Last May, more than a dozen state attorneys general sent a letter to Amazon demanding data on the number of employees who had been infected with COVID or died. Amazon released data in October which showed that nearly twenty thousand employees had contracted COVID between March 1 and September 19, but declined to provide any further breakdown of when and where the cases occurred.
According to Stringer’s statement on the shareholder proposal, “Independent scientists criticized [that report] for not disclosing overall trends and for comparing infection rates for workers to the general population, which has proportionately more vulnerable individuals. The report also failed to identify hotspots, trends by job or facility category, or to discuss rates for delivery driver contractors.”
Instead of compiling the report requested by Stringer and the city pension funds, Amazon is seeking to withhold the resolution from a shareholder vote, claiming that it has already “substantially implemented” the proposal by instituting “more than 150 significant process changes to make sure we are keeping our teams safe throughout each day, including new social distancing measures and enhanced cleaning and sanitizing across every site.”
● ● ●
## WORK INSTRUCTIONS
Summarize the passage on Amazon's COVID case reporting in two sentences.
● ● ●
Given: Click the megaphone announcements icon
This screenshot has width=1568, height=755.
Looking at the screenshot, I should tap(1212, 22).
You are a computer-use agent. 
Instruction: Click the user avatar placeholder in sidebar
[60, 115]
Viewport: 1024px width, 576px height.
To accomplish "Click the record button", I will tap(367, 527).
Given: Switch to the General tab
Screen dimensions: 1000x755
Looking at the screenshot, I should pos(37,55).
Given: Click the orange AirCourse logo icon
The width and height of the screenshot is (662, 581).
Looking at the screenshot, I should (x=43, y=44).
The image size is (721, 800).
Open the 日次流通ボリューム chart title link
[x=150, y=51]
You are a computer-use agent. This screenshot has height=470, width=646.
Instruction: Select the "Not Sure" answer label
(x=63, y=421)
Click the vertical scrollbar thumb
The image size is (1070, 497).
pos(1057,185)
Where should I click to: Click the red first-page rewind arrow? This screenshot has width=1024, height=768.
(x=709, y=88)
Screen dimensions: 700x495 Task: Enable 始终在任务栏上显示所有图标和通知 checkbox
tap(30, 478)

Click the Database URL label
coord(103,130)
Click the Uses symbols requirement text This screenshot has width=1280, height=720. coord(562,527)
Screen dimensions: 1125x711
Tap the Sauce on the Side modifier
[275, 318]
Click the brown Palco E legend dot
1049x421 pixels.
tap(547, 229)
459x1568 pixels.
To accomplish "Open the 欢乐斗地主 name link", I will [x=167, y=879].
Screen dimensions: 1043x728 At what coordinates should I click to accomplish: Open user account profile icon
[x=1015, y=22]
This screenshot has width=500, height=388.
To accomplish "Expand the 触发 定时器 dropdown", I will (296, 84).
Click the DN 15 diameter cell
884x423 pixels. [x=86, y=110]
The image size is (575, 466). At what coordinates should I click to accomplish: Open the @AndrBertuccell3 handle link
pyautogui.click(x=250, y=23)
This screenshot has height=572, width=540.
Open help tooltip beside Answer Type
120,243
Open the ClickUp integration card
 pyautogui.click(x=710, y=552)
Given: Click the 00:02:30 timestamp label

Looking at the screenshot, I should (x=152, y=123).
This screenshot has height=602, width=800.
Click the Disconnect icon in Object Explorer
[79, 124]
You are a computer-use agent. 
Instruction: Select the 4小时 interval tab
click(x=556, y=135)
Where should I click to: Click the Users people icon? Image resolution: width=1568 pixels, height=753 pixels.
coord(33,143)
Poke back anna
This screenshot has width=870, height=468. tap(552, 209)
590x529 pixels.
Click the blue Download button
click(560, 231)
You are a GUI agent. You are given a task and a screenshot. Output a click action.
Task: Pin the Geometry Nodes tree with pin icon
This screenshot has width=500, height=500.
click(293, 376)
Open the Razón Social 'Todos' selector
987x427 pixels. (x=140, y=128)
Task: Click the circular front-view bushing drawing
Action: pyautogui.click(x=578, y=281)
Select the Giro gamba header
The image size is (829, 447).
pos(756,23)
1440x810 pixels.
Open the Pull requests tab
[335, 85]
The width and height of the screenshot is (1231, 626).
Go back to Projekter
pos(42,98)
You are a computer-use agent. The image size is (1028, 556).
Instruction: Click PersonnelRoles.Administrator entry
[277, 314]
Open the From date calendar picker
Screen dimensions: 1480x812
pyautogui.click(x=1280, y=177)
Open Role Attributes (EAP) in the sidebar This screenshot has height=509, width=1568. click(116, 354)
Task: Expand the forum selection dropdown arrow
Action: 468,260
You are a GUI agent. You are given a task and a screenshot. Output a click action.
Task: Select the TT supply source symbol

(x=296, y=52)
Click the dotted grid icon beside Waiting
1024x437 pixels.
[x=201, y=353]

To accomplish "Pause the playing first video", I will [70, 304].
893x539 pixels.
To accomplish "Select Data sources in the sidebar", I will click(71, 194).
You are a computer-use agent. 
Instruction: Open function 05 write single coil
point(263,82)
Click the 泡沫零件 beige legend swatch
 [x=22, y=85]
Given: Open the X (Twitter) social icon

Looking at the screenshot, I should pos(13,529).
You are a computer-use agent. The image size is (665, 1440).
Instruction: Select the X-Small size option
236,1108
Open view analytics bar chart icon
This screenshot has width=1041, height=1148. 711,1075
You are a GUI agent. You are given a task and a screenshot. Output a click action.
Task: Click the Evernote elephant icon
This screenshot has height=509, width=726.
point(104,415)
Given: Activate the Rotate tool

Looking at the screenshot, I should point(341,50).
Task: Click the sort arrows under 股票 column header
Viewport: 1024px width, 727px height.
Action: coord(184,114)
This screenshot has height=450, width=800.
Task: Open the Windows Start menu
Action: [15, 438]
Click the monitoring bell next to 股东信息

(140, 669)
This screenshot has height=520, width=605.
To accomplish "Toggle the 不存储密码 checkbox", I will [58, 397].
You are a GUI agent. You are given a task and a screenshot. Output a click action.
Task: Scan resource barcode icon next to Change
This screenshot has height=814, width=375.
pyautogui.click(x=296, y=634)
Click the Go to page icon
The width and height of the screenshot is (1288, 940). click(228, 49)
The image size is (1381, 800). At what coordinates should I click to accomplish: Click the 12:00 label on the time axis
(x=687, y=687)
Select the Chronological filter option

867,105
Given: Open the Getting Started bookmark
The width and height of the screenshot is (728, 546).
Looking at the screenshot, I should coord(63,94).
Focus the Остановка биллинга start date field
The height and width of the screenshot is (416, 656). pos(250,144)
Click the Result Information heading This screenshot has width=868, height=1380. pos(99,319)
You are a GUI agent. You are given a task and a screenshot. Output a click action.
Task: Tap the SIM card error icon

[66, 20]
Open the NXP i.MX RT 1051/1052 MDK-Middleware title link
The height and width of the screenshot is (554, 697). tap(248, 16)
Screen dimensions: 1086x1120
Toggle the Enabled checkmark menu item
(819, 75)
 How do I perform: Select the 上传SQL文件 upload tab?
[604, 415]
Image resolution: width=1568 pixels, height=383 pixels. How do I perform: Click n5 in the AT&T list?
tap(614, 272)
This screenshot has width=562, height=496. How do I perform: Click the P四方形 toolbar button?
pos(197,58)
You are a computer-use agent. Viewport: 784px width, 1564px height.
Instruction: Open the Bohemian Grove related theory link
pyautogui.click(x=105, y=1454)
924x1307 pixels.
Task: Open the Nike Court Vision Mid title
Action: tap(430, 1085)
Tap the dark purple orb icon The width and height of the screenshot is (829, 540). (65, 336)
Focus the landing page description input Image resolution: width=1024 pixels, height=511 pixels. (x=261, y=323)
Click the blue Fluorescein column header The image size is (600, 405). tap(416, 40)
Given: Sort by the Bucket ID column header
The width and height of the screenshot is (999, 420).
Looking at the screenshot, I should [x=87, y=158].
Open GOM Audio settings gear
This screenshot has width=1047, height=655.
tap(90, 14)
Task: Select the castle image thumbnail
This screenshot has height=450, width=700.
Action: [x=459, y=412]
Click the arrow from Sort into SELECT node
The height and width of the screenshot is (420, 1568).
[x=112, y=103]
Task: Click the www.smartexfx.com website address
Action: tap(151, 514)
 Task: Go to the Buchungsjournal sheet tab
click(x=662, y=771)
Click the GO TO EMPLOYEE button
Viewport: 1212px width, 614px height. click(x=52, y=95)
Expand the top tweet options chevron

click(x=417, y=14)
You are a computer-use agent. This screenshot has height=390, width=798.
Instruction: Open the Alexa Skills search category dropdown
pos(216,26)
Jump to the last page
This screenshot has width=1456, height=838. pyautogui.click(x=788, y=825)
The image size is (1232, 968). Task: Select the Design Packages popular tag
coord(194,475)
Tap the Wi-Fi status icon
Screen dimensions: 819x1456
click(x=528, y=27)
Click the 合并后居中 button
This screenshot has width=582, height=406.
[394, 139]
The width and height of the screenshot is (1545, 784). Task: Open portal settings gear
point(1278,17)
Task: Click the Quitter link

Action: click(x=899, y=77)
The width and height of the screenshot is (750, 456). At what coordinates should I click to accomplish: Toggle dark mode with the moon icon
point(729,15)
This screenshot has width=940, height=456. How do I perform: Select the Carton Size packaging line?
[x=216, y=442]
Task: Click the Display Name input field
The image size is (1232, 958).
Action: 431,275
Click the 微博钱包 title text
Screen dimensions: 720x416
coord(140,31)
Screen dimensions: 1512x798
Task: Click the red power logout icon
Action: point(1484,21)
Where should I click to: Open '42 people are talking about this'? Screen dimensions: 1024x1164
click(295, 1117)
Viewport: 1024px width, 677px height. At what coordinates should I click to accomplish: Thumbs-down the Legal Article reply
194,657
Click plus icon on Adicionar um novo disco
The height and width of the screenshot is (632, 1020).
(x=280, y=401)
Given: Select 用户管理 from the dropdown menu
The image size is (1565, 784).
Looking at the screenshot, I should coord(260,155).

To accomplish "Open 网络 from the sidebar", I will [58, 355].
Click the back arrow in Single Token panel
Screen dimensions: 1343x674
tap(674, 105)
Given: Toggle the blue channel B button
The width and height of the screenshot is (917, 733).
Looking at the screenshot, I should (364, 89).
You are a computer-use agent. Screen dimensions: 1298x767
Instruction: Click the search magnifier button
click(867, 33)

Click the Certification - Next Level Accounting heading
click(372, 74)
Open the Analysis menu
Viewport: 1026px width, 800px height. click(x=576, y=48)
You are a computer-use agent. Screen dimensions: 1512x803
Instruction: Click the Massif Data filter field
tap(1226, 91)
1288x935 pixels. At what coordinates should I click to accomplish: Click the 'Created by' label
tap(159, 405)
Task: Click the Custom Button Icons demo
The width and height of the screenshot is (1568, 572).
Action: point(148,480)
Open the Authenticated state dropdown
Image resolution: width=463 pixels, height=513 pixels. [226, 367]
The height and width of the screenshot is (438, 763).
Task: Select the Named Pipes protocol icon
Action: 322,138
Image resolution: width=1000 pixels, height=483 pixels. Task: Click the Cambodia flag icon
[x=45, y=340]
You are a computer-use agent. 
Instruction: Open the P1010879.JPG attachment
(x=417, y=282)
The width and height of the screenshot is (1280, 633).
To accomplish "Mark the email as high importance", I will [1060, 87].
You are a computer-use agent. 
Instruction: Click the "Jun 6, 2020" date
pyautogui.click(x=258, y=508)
● ● ●
## TASK OUTPUT
After state attorneys general demanded infection and death figures, Amazon disclosed in October that nearly twenty thousand employees had contracted COVID between March 1 and September 19, but it gave no breakdown of when or where the cases occurred, and Stringer's statement says independent scientists faulted the report for omitting trends, hotspots, and rates for delivery driver contractors. Rather than compile the report that Stringer and the city pension funds requested, Amazon is trying to keep the resolution from a shareholder vote, arguing that it has already "substantially implemented" the proposal through more than 150 safety-related process changes.